Figure 6. UppS^UN confers greater susceptibility to antimicrobials and decreased virulence in a murine model of pneumonia in an ΔmlaF background.

(A to D) Antimicrobial susceptibility of VU and UN WT and mutant strains was determined by a disk-diffusion assay measuring the zone of clearance. Data are representative of 3 experiments. n=3, data are mean ± SEM. Significance is by one-way ANOVA with Tukey’s multiple comparisons. Limit of detection (LOD) = 6 mm. (E) Lysozyme susceptibility of VU and UN WT and mutant strains at 12 h during growth with a final concentration of 1 mg/mL lysozyme. n=3, data are means ± SEM. Significance is by one-way ANOVA with Tukey’s multiple comparisons. (F) VU and UN WT and ΔmlaF strains with the intrinsic or opposite uppS allele were used to intranasally infect C57BL/6 mice in a 1:1 WT:mutant ratio.
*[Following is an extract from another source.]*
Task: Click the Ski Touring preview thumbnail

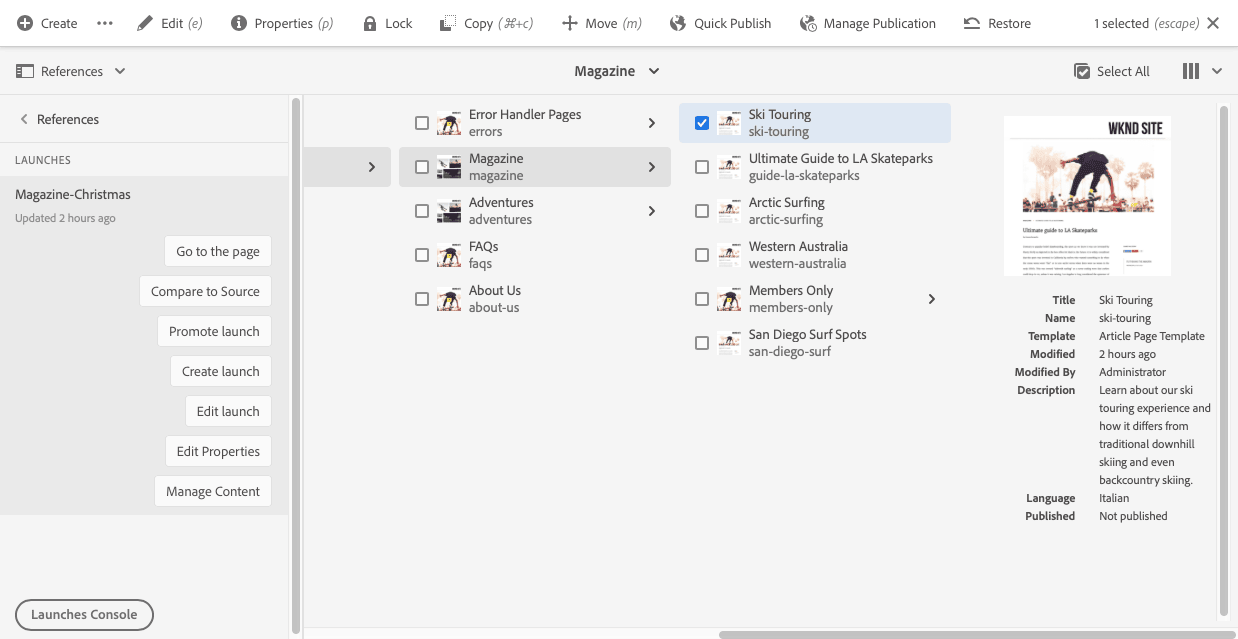Action: click(1087, 196)
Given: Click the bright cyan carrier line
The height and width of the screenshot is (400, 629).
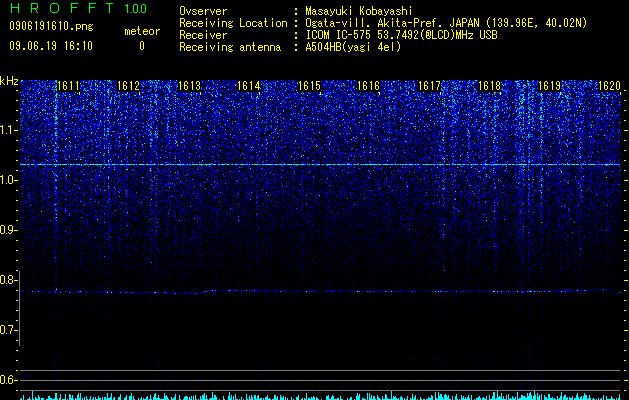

After 48 h post infection, the lungs were harvested and bacterial burdens were enumerated. n=5, normality of log₁₀-transformed competitive index data was determined by the Kolmogorov-Smirnov test and significance competitive index was determined by a one sample t test compared to 0. * p < 0.05, ** p <0.01, *** p < 0.001, **** p < 0.0001.